Copyright Tim Dugger 1999

     Many GMs use the ICE supplement book known as Talent Law, but the majority of people that I have talked to use the talents and flaws straight out of the book, with no modifications. This article is dedicated to providing ideas on various ways that Talent Law can be used --ways that are not listed in the forward of the book.

     Before we delve into some new uses for Talent Law, there may be a few folks who do not know exactly what it is, or exactly how it is supposed to be used. For their sake, I will start with an overview of what Talent Law is, before I proceed into the main thrust of this article.

 

Talents & Flaws

     Talent Law is a book with the sole purpose of expanding the abilities, and background of a character during the process of character creation. The first portion of the book describes the various talents, individual skill bonuses, and/or abilities divided into several sections by base type of talent.

     The next portion of the book is devoted to the flaws. Flaws are disadvantages to the character. Physical, Mental, and Special Flaws are the primary classifications used in this section.

     The final section of the book provides a system for the creation of new races. While this is a very interesting and useful tool, it is not the focus of this article.

     Each character, dependent upon his race, has a given number of talent points for purchasing talents. Every talent in the book has an associated cost, just as each flaw has an associated negative cost.

     When a player buys a talent for his character, the cost of the talent is subtracted from the total number of talent points. When a flaw is taken, the cost of the flaw is added to the talent point total. While Talent Law poses no restrictions on this procedure, the GM may wish to place restrictions on the number of talents, and/or flaws allowed. If he doesn't he may find himself with a very unbalanced game.

     There are two methods for doing this mentioned in Talent Law. The first is to vary the cost of talents and flaws to make them either more or less expensive. The other method suggested is to restrict the purchase of certain talents/flaws to certain locations of the campaign setting, or more accurately, restricting them by race.

     I often rule that no more than one talent and/or flaw may ever effect the same skill, ability or what have you. This means that out of the numerous talents which affect combat, only one may be taken. This prevents massive misuse that can happen using Talent Law. I also rule that a player may only take flaws, whose total point value equals up to half of the race's talent points. This means that a race with 50 talent points may acquire up to 25 points in flaws, which provides a total of 75 points for acquiring talents.

     There are as many ways to restrict talents and flaws, as there are reasons for wanting to do so. The author of Talent Law expressly urges everybody to not use the book as is, but to discover what balance is needed for your campaign setting.

 

Talented Options

Advantages and Limitations

     Once you, as GM have decided how you are going to restrict talents and flaws in your campaign setting, you still have a few choices to make. The most notable of which is whether or not to use any of the following options I am presenting.
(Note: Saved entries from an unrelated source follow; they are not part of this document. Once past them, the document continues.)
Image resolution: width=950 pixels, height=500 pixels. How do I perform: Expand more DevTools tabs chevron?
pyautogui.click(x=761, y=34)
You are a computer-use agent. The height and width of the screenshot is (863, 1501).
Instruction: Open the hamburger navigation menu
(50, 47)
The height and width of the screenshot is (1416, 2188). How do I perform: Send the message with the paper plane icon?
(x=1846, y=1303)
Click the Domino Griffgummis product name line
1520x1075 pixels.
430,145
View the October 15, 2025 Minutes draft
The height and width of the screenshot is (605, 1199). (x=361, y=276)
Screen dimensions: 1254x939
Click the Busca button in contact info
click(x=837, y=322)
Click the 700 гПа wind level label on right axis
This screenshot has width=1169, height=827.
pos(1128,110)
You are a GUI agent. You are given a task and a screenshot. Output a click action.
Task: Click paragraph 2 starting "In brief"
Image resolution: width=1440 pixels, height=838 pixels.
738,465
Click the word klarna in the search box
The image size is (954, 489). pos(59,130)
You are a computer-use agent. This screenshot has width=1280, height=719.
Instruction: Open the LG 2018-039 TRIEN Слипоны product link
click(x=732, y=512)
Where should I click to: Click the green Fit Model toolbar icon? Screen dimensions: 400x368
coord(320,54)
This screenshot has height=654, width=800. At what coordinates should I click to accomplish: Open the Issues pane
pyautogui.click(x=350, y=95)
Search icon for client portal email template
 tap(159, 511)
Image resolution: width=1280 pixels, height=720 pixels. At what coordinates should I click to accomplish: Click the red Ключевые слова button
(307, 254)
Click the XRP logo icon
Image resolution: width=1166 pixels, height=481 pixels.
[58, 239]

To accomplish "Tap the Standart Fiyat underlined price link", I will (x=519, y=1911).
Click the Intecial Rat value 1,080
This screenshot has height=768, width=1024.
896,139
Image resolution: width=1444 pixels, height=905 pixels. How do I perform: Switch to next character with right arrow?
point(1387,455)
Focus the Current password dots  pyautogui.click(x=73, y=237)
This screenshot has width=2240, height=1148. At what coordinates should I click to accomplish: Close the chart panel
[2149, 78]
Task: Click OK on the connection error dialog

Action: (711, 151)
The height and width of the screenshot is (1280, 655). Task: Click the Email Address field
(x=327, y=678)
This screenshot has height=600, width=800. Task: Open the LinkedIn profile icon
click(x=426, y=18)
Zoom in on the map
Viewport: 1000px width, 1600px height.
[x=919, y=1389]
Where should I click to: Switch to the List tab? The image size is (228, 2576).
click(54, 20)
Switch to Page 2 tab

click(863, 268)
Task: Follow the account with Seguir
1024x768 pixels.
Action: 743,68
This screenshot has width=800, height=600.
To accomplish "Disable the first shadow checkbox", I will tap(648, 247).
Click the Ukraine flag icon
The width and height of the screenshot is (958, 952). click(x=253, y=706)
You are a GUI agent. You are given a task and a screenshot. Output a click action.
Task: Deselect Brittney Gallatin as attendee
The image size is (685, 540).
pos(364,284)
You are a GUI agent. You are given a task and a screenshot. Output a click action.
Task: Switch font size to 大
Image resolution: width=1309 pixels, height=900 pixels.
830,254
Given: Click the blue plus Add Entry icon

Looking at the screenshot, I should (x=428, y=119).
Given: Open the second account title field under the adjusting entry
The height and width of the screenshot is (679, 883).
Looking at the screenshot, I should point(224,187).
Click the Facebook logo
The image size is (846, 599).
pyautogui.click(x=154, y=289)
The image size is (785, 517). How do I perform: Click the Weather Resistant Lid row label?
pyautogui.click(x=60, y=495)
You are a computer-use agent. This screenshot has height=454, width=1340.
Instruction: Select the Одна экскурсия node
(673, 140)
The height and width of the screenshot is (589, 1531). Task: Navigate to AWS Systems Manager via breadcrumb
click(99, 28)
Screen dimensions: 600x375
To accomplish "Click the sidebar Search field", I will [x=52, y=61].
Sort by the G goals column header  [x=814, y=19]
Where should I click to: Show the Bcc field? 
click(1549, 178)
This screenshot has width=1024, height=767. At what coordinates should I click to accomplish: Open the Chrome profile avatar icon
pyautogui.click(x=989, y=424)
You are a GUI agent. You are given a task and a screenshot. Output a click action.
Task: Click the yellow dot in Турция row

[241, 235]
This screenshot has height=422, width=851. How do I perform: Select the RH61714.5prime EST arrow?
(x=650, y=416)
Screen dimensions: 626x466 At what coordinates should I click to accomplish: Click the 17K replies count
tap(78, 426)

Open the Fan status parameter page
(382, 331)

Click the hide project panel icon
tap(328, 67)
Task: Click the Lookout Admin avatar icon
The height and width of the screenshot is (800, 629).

     The simplest option is the talent limitation. This is nothing more than a qualifier that defines under what conditions a given talent does or does not work. The conditions will fall into different categories in different campaign settings, which makes assigning a cost modifier difficult. I have set up categories with an associated price break, but it will be up to the GM to assign a given condition as either minor, lesser, greater, or major.

     Let's use the talent Dense (Double) as an example. For 10 talent points it is always on. The GM determines that the player can make this talent usable at will as a Major advantage (x4 cost). This makes the total cost of this talent 40 points.

     Certain talents may also be affected by advantages as well limitations. When applying advantages and limitations to talents, several guidelines should be followed. First, all advantages should be calculated prior to adjusting costs for the limitations. In all instances, fractions should be rounded up to the next highest whole number. As the GM, thoughtful care must also be given when allowing the additions of advantages or limitations to talents and flaws, since altering the costs could be very disturbing to the balance of the game.

     Also, it is quite possible to have more than one Advantage or Limitation in effect at once. When this occurs, the GM should start with the lowest category of each and adjust the cost for each modification in order from lowest to highest.

     Example 1: A player takes the talent Tough Skin (insect), which grants an AT11 to the character. The player then wishes to add the Advantage that allows him to activate it at will, a Major Advantage. He also wishes to add the limitations, Focus Device, a Lesser Limitation, and Independent, a Major Limitation. The final cost for this talent would be as follows.

     First take the talent (30 points) and apply the Advantage (x4). This gives a total of 120 points (30 x 4 = 120). Then apply the Lesser Limitation (x.75), which brings the cost down to 90 points (120 x .75 = 90). Finally, adjust this cost by the Major Limitation (x.50) which results in a final cost of 45 points (90 x .50 = 45).

     This results in the character possessing an item which gives him AT11 at will. Unfortunately, this item can be used by anyone and the character must guard it carefully, for if he should lose it, he will no longer have this talent.

     Example 2: The use of Advantages and Limitations on flaws will automatically change it into a talent. A player decides that he want to take the flaw Muddled Mind, but with a twist. He wants to add the Advantage of Usable on Others. The GM decides that the Advantage is a Lesser (x2). Since this started as a flaw, the base cost of it is the positive equivalent of the flaw cost (15 points instead of 15 points). This gives him a total cost of 30 points to give the flaw Muddled Mind to any person he touches who fails a Resistance Roll. Being a nice GM, he also tells the player the his character is not affected by the flaw, and that he can use this at will for no additional cost, but he does allow the player to add the Limitation, Limited Uses as a Minor Limitation. This lets the character use this ability a number of times each day equal to the characters Empathy stat bonus (determined by the GM), and reduces the cost to 25.5 points which is rounded up to 26 points as the final cost.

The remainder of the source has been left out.